= Steve Sohmer =

American writer and media executive

Steve Sohmer (born June 26, 1941, in Savannah, Georgia) is an American author, former network television and motion picture studio executive, television writer and producer, and Shakespearean scholar.

In 1966, his first novel, The Way It Was was published by Robert Gottlieb of Simon & Schuster. The book received positive reviews and was chosen by The New York Times as one of the twenty best novels of the year. In 1967, Sohmer was named creative director of the Bureau of Advertising of the American Newspaper Publishers Association.

In 1972, Sohmer left the Bureau to establish his own media promotion firm in partnership with The Minneapolis Star and Tribune Company. For the next five years the New York-based company created slide and film sales presentations for media clients.

In 1977, Sohmer was named vice president, Marketing and Promotion, of the CBS Television Network. Sohmer supervised the marketing of CBS Entertainment, CBS News and CBS Sports. Sohmer's promotion launched Dallas, The Dukes of Hazzard, The Incredible Hulk, Alice, and other long-running hits. His movie marketing campaigns brought viewers to Skokie, Playing for Time and Fallen Angel.

In 1982, Sohmer moved to NBC Television as executive vice president in charge of marketing and promotion, Saturday morning programming, specials and daytime television. Sohmer launched hit series including Cheers, Family Ties, The A-Team and Remington Steele.

Sohmer was named president and CEO of Columbia Pictures in 1985, but left the following year.

He was executive vice president at PAX TV and ABC Television.
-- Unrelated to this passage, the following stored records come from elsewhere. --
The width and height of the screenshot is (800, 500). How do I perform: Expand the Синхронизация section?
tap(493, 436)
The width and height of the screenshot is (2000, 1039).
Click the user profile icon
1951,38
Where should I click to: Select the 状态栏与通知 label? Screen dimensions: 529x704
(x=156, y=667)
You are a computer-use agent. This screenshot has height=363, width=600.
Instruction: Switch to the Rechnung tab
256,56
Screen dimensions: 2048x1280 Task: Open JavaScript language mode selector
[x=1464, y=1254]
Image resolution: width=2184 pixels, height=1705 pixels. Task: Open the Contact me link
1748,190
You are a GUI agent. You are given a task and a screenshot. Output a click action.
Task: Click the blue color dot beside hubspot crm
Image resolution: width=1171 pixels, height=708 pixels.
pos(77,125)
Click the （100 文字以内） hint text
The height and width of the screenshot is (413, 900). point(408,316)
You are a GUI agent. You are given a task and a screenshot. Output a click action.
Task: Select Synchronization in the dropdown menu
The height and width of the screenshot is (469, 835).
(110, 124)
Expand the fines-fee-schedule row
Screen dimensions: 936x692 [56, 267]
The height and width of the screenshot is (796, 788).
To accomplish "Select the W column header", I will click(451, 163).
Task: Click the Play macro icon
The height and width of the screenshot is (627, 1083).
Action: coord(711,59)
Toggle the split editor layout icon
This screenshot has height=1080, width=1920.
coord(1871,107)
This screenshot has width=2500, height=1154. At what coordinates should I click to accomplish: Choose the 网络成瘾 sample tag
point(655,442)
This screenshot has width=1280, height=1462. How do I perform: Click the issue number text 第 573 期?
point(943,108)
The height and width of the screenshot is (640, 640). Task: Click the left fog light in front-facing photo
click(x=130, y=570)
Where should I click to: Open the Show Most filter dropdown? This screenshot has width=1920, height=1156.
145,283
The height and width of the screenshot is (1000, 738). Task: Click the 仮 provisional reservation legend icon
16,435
He created and served as writer-producer for the miniseries Favorite Son and the award-winning drama series Mancuso, F.B.I. starring Robert Loggia, both for NBC based on Sohmer's novel of the same title. Sohmer also wrote and produced a miniseries adaptation of Tom Clancy's OP Center (1995) for NBC and created the drama series Twice in a Lifetime for PAX TV (1999).

In 1995, Sohmer earned a doctorate from Oxford University, specializing in Shakespeare studies. Since graduation, Sohmer has published in peer-reviewed journals as well as these scholarly books: Shakespeare's Mystery Play, Shakespeare for the Wiser Sort, and Reading Shakespeare's Mind, all from Manchester University Press.

Sohmer was married to soap opera star Deidre Hall for 15 years. They are divorced.